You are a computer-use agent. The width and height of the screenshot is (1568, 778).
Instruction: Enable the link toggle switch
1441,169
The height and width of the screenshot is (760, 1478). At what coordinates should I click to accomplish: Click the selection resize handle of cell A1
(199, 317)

* * *

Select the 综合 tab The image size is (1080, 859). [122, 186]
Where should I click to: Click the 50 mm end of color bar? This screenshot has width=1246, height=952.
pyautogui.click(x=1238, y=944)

*TASK TO CARRY OUT*
Print the rows again word for word, starting at the line that contains "Select the 综合" and ending at the line that contains "pyautogui.click(x=1238, y=944)".

*COMPLETE RESPONSE*
Select the 综合 tab The image size is (1080, 859). [122, 186]
Where should I click to: Click the 50 mm end of color bar? This screenshot has width=1246, height=952.
pyautogui.click(x=1238, y=944)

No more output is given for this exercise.